EXERCISE AIM. Can you set out the data below as a JSON list of strings, one string per line with blank lines omitted, starting at the first line and going on through the line with "This screenshot has width=1140, height=817."? Leave the pictures out.

TASK MATERIAL.
◇ ◇ ◇ ◇ ◇ ◇ ◇

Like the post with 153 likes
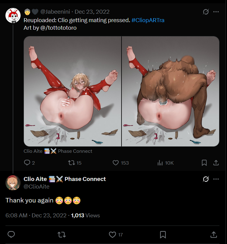 pos(115,163)
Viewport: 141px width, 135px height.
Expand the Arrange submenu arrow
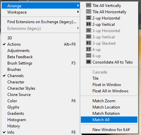[78, 5]
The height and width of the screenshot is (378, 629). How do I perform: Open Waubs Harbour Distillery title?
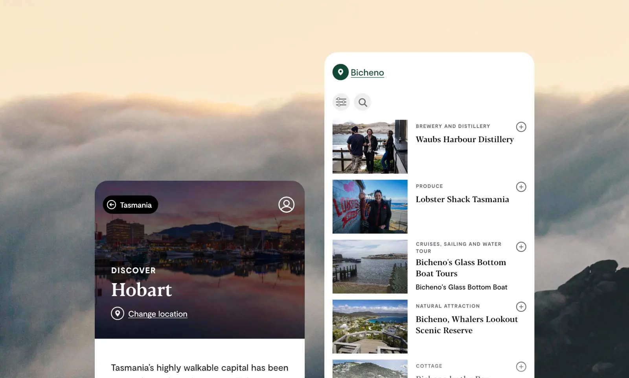coord(465,139)
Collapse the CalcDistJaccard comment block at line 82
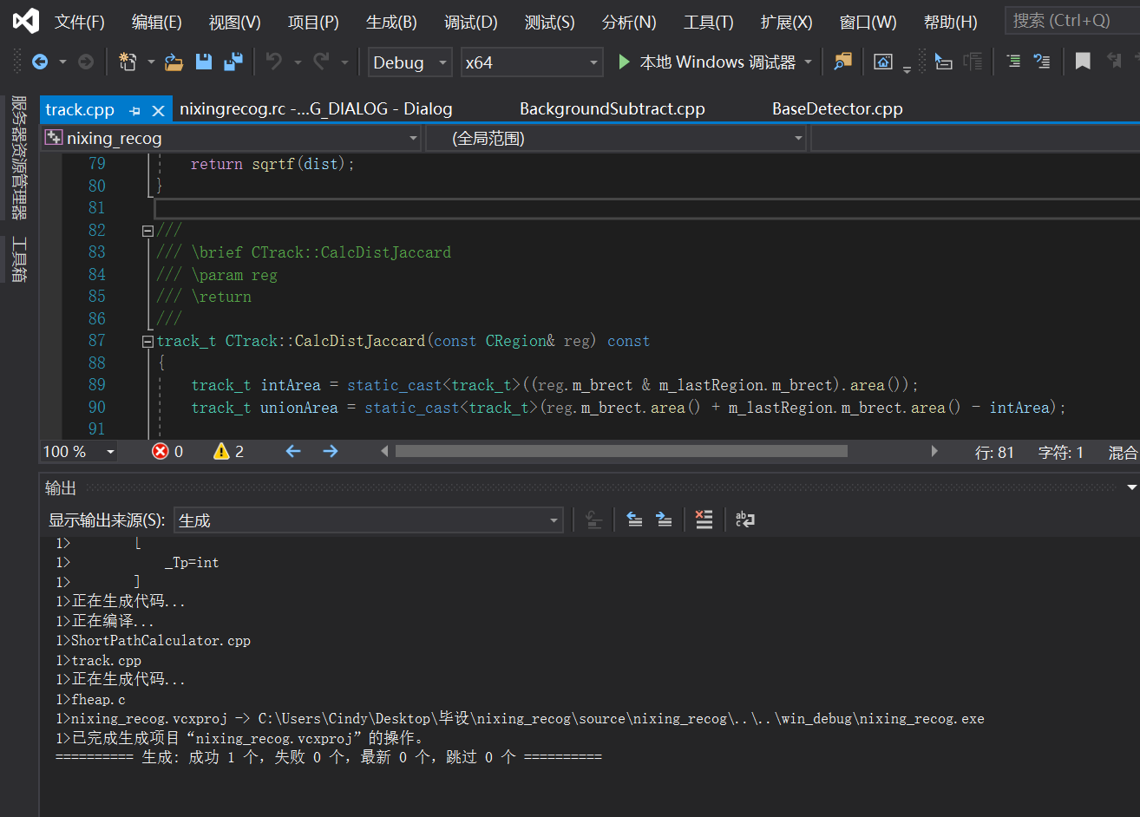This screenshot has width=1140, height=817. click(x=147, y=230)
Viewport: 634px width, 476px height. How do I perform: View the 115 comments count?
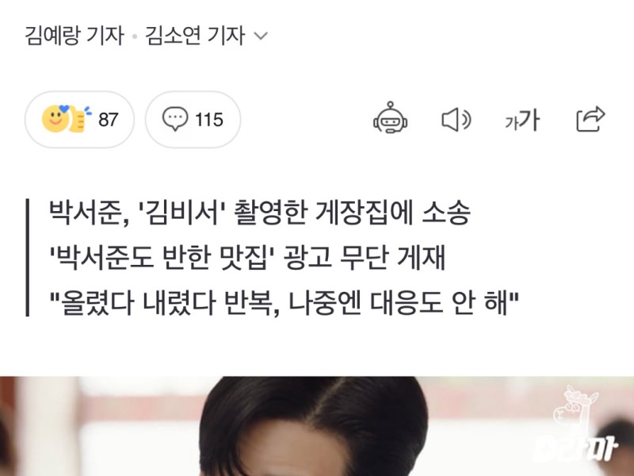tap(209, 120)
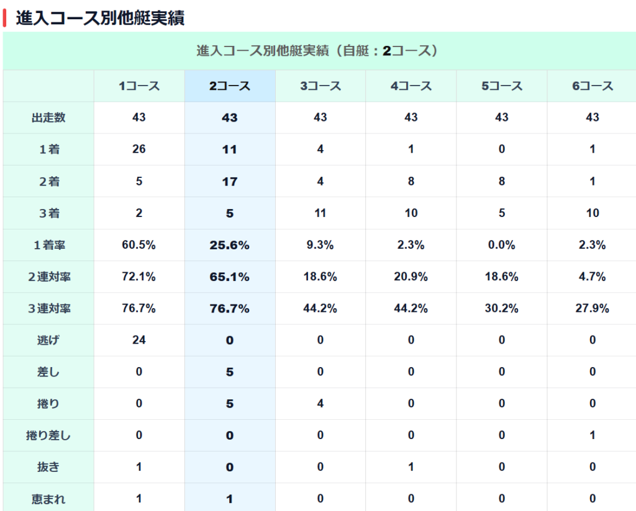Select the 抜き row label
This screenshot has width=636, height=511.
tap(48, 468)
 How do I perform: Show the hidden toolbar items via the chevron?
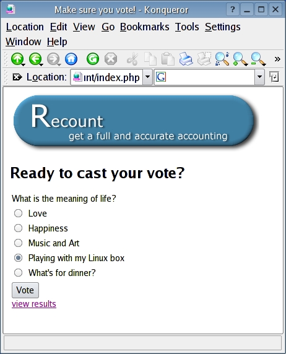(277, 59)
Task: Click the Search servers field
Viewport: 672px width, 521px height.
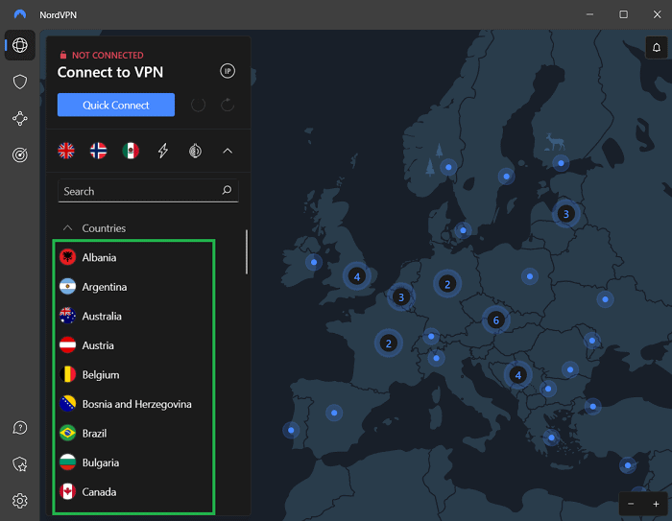Action: 139,191
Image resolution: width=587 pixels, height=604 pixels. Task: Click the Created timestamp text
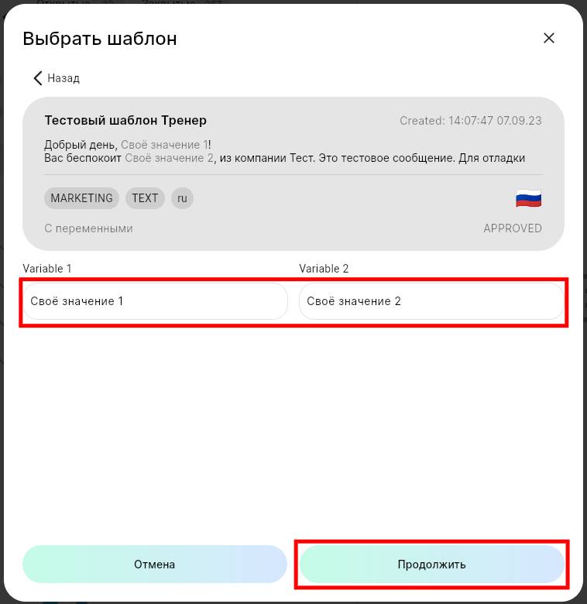click(470, 121)
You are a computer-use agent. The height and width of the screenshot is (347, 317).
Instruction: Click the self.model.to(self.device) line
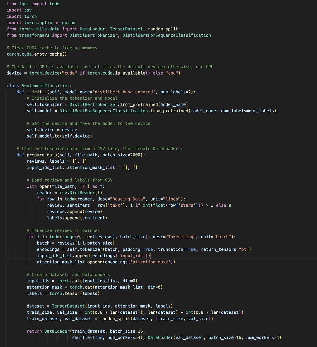pos(59,136)
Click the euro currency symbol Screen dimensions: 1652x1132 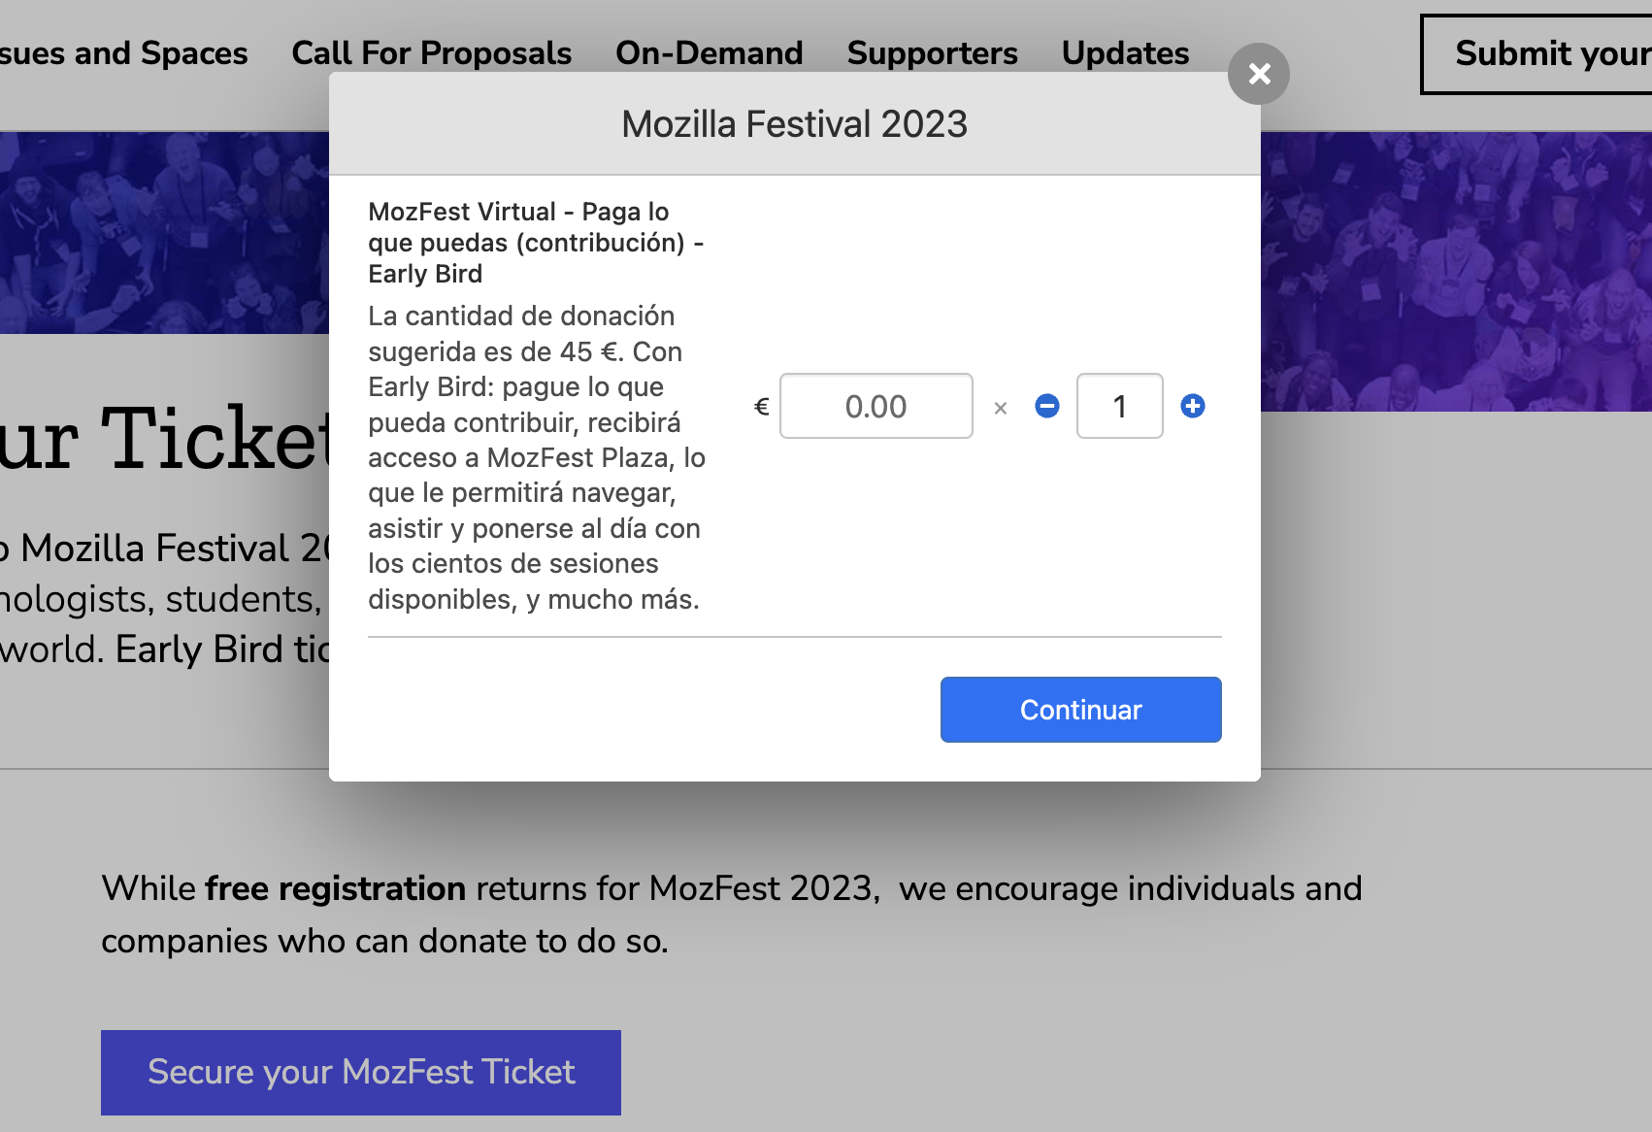point(762,406)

◇ ◇ ◇ ◇ ◇ ◇ ◇

RESPONSE FOR THIS EXERCISE.
[
  "Like the post with 153 likes",
  " pos(115,163)",
  "Viewport: 141px width, 135px height.",
  "Expand the Arrange submenu arrow",
  "[78, 5]",
  "The height and width of the screenshot is (378, 629). How do I perform: Open Waubs Harbour Distillery title?",
  "coord(465,139)",
  "Collapse the CalcDistJaccard comment block at line 82",
  "This screenshot has width=1140, height=817. click(x=147, y=230)"
]